→ Exercise directions:
Each entry that follows should be retyped in full and exactly.

(Information Opens)

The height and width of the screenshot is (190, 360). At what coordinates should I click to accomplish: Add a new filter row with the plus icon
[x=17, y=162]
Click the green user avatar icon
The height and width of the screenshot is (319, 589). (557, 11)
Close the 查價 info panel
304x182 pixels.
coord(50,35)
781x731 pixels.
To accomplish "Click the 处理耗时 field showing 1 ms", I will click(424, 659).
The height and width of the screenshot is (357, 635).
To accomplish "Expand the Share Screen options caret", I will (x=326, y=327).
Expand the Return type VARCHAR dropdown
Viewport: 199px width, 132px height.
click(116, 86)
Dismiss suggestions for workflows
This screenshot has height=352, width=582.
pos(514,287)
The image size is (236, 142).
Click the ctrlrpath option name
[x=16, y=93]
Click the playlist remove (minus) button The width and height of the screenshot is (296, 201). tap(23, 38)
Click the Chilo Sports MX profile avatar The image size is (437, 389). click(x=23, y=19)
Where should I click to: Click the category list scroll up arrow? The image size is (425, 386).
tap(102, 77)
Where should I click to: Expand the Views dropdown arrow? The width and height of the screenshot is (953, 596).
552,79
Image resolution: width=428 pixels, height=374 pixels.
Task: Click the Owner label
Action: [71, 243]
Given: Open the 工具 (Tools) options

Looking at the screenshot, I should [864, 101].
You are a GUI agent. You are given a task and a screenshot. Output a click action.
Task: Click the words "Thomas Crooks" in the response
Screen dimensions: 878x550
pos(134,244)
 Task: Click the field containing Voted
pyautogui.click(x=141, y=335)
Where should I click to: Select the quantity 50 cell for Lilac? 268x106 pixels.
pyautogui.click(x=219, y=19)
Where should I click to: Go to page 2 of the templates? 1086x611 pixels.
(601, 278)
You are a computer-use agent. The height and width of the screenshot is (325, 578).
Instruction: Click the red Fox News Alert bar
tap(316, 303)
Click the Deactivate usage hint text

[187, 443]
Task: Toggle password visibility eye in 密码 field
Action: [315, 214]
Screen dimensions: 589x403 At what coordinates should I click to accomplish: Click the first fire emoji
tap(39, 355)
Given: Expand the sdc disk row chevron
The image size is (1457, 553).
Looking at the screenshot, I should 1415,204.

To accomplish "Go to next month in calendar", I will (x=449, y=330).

(Information Closes)

→ Completed task:
The height and width of the screenshot is (190, 360). At what coordinates should I click to accomplish: Add a new filter row with the plus icon
[x=17, y=162]
Click the green user avatar icon
The height and width of the screenshot is (319, 589). (557, 11)
Close the 查價 info panel
304x182 pixels.
coord(50,35)
781x731 pixels.
To accomplish "Click the 处理耗时 field showing 1 ms", I will click(424, 659).
The height and width of the screenshot is (357, 635).
To accomplish "Expand the Share Screen options caret", I will (x=326, y=327).
Expand the Return type VARCHAR dropdown
Viewport: 199px width, 132px height.
click(116, 86)
Dismiss suggestions for workflows
This screenshot has height=352, width=582.
pos(514,287)
The image size is (236, 142).
Click the ctrlrpath option name
[x=16, y=93]
Click the playlist remove (minus) button The width and height of the screenshot is (296, 201). tap(23, 38)
Click the Chilo Sports MX profile avatar The image size is (437, 389). click(x=23, y=19)
Where should I click to: Click the category list scroll up arrow? The image size is (425, 386).
tap(102, 77)
Where should I click to: Expand the Views dropdown arrow? The width and height of the screenshot is (953, 596).
552,79
Image resolution: width=428 pixels, height=374 pixels.
Task: Click the Owner label
Action: [71, 243]
Given: Open the 工具 (Tools) options

Looking at the screenshot, I should [864, 101].
You are a GUI agent. You are given a task and a screenshot. Output a click action.
Task: Click the words "Thomas Crooks" in the response
Screen dimensions: 878x550
pos(134,244)
 Task: Click the field containing Voted
pyautogui.click(x=141, y=335)
Where should I click to: Select the quantity 50 cell for Lilac? 268x106 pixels.
pyautogui.click(x=219, y=19)
Where should I click to: Go to page 2 of the templates? 1086x611 pixels.
(601, 278)
You are a computer-use agent. The height and width of the screenshot is (325, 578).
Instruction: Click the red Fox News Alert bar
tap(316, 303)
Click the Deactivate usage hint text

[187, 443]
Task: Toggle password visibility eye in 密码 field
Action: [315, 214]
Screen dimensions: 589x403 At what coordinates should I click to accomplish: Click the first fire emoji
tap(39, 355)
Given: Expand the sdc disk row chevron
The image size is (1457, 553).
Looking at the screenshot, I should 1415,204.

To accomplish "Go to next month in calendar", I will (x=449, y=330).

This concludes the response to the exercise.